After 25 years of playing music, I would love to stop taking Inderal to control the effects of performance anxiety. In my fantasy, I get excited to play Porgy and Bess, have a manageable amount of adrenaline, play well. In my reality, I panic when I know it’s coming up, wish for a cataclysmic event as a distraction, take Inderal, play well.
On my current favorite reality-show—“Hoarding: Buried Alive”—they talk a lot about anxiety. On the surface, the show is about people staying one step ahead of fines or jail time by cleaning up their massive amount of stuff. Below the surface, it’s usually about loss. Hoarders hold onto things because they’ve lost people to divorce or death. Being asked to part with their items causes tremendous anxiety. That’s the part that interests me. A therapist comes into the hoarder’s house, picks up an item, and asks the person to imagine throwing it away. And when this causes anxiety, the therapist has the hoarder do nothing. Just feel it—Exposure Therapy.
Hoarding’s not my problem, yet I relate to these reality folks. The fear may throwing things away or performing in front of an audience. The diversionary tactics might be saving empty dog food cans, or: not taking any more auditions, bypassing solo or chamber music opportunities, developing restrictive physical “issues,” or changing careers. It’s the anxiety that’s the constant and we are never more ridiculous than when we are running from it. So Exposure Therapy sounds like a wonderful solution for what we fear. I have seen it help tremendously on the show. At first, the hoarder is horribly uncomfortable being asked to sit with the anxiety that getting rid of items provokes. It sucks. Some of them sweat profusely, some of them get really pissed off, some cry. Then, once they actually feel those feelings, they feel better.
How would I make this work for performance anxiety? In the hoarding scenario, they hire a professional organizer; I would hire an orchestra, a conductor, and an audience of 3000. I would provoke my anxiety by putting Porgy and Bess on the music stands and getting ready to play the xylophone part. Putting aside the impracticality and expense, would this work?
I don’t think so.
The reason it wouldn’t work is this: I am only going to get that performance anxiety (and the physical symptoms that go with it) if I feel something is at stake, like my professional reputation and my self-worth. I can’t conjure that feeling in a pretend situation. In this scenario, for which I have somehow found the vast sum to hire a lot of actors, everyone is in on the plan. They know they’re there for exposure therapy, ergo I can screw up, ergo I won’t feel any pressure. If it’s ok to fail, nothing is at stake. So what if I don’t tell them? Since I seem to have so much money to burn, why not hire an ad agency as well, one who will advertise a free opera performance?
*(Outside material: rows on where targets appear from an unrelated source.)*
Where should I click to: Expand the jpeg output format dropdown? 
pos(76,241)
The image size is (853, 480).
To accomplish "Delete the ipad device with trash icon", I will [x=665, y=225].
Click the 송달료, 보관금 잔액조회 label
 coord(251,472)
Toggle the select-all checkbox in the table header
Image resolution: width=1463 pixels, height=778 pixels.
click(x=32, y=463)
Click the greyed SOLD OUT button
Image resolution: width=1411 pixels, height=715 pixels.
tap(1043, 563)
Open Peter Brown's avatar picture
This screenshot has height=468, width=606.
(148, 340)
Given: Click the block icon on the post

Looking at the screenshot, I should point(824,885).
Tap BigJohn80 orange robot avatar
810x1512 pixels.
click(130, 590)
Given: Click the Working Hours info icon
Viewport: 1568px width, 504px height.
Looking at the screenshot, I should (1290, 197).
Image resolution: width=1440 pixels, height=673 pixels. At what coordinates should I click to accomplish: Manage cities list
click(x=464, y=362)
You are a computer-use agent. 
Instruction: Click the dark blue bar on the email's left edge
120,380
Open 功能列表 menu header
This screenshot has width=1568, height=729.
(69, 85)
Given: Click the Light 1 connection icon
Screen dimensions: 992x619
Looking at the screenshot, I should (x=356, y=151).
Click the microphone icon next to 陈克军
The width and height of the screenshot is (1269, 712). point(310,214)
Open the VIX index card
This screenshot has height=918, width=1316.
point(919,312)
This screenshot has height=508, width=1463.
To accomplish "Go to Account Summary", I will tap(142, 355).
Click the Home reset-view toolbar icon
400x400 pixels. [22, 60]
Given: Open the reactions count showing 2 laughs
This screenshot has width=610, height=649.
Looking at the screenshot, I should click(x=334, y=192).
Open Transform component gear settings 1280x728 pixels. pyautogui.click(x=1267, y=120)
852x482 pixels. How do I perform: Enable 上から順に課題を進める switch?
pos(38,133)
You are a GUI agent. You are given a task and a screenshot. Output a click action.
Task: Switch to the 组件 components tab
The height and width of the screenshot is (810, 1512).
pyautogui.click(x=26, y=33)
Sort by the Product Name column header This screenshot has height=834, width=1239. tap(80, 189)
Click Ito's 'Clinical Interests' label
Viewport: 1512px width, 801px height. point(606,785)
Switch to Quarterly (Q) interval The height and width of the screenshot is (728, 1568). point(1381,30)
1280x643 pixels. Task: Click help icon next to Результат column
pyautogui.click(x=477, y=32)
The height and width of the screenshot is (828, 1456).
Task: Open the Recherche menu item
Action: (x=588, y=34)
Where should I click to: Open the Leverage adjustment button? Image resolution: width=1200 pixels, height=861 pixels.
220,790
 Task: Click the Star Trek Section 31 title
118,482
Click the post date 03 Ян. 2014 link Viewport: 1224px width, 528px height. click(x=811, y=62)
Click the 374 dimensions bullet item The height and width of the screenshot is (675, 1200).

The flaw in that plan seems obvious to me but I’ll hammer it home: because then it would actually be a performance and my reputation and self-worth would be at stake, at least in my head where the whole problem is anyway.
For some musicians, it helps to duplicate the symptoms they feel when anxious and learn to play in spite of them. The breathlessness, the racing heart, the shaking hands—all can be manufactured with a few flights of stairs and a lot of coffee. I know because I’ve tried it. I also know that I can still go into the practice room and play well in that state. In that scenario, my head is my ally. I can employ it to tell myself to move slowly and breathe deeply. If I’m about to play a performance however, I have the same quivering heart, same shallow breaths, same shaking hands but suddenly my head has been hijacked by panic. Here’s what the panic says in a loud and rude voice: your hands are shaking so much that you won’t be able to play, then you’ll hit a lot of wrong notes, then you’ll have to stop, then you’ll be humiliated, then you’ll die. Never mind that life is not actually at stake; if that kind of falsehood responded to reason, I would’ve talked myself out of it 40 years ago.
We’re supposed to fear some things. It’s just that, when my limbs are flailing like a one-legged air dancer on a used car lot, my response is perfectly crafted for running from a predator. When I think I’ll probably die because I have to play one soft triangle note, that’s not evolution at its finest. It does help, though, to play hard pieces again and again and again. It may not be possible to give up the Inderal, it may never feel like there’s nothing at stake, but that wouldn’t be good anyway. My pride should be at stake. I’m not there to do it badly. My goal now is to feel the fear, take the Inderal, and do my best to enjoy the music.